By: Dr. Andrew Yox, Honors Director
Last weekend in El Paso, NTCC honors-student essayists won their 31st and 32nd Caldwell essay awards in Texas history. The film effort of NTCC’s Webb Society and Honors Northeast won its fifth $600 Chapter Project Award, for the best creation in Texas history performed by any collegiate or university group.
The generous awards are in memory of Texas oilman, Clifton M. Caldwell who in 1974 set up an endowment to reward the best collegiate scholars in Texas history. The El Paso session, where the awards were given, was a joint meeting of the Texas State Historical Association (TSHA), and its collegiate auxiliary, the Walter Prescott Webb Society.

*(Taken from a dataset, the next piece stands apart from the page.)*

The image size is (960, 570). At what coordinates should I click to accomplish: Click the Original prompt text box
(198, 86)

TSHA Education Director, Lisa Berg, noted that state judges were very impressed by the scope of the NTCC film effort. The scholars of Honors Northeast have developed a yearly cycle of film research, writing, casting, filming, and producing novel new stories based in Texas history. The most recent cinematic effort has produced the first feature-length film ever, of the Texas Suffragettes. As the NTCC chapter report noted, this story deserves public attention. Texas broke away from the rest of the Solid South, which articulated the most pronounced opposition to the suffrage movement, and became the tenth state to ratify the Nineteenth Amendment in 1919.

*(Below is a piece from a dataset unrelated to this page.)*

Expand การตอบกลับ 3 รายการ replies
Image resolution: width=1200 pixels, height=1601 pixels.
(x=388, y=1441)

For the twelfth year in a row, Honors Northeast scholars coming out of the BioTex honors seminar won Caldwell awards also for their individual works of scholarship. Presidential Scholar Neida Perez, entering the above sixty-hour division, usually dominated by university students, won second place and $300 for her story on Texas’ losing battles with pathogens. Presidential Scholar, Aubrey Watkins placed fourth in the under-sixty-hour category for her essay on the Cowboy Church as an unexpected phenomenon and won $75.
NTCC Honors Director, Dr. Andrew Yox, chaired two sessions at the El Paso TSHA meeting, both dealing with the Webb society. He noted, “the Caldwell awards were again wonderful, but I was most electrified by the skein of presentations made by our NTCC group. With help from our Mount Pleasant Library, we had had some serious rehearsal, but I was thankful that Alyssa Ochoa, Aubrey Watkins, Michelle Calderon, and then our film group, headed by Skylar Fondren, and Sam Pollan made such articulate and terse presentations of our scholarship. The university professors in attendance especially asked some very pertinent questions, and our students addressed and answered them in a winsome way. It seemed like a magic moment.”

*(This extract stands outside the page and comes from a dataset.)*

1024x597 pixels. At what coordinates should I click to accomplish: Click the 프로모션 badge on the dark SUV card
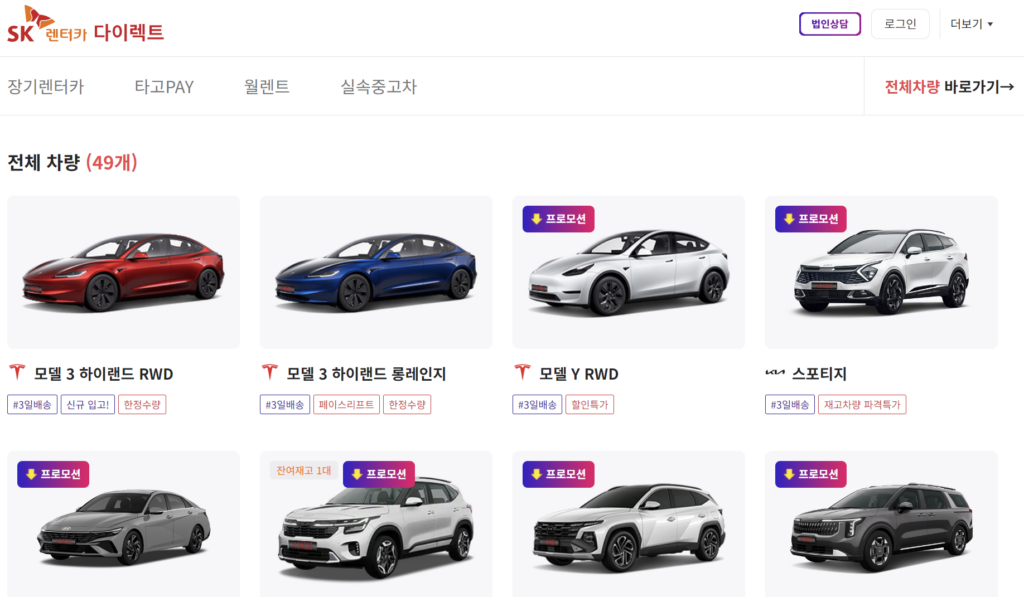[x=811, y=475]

The premiere of the NTCC-produced film, Texas Suffragette: The Minnie Fisher Cunningham Story, will be featured in the Whatley Center for the Performing Arts, Friday, 24 March at 7 p.m. The film is free, and the public is invited. There will be a brief panel discussion after the production in the Whatley Foyer. Donors of Honors Northeast also will provide free refreshments after the showing. The trailer for the coming film can be viewed at: www.ntcc.edu/honorsfilms.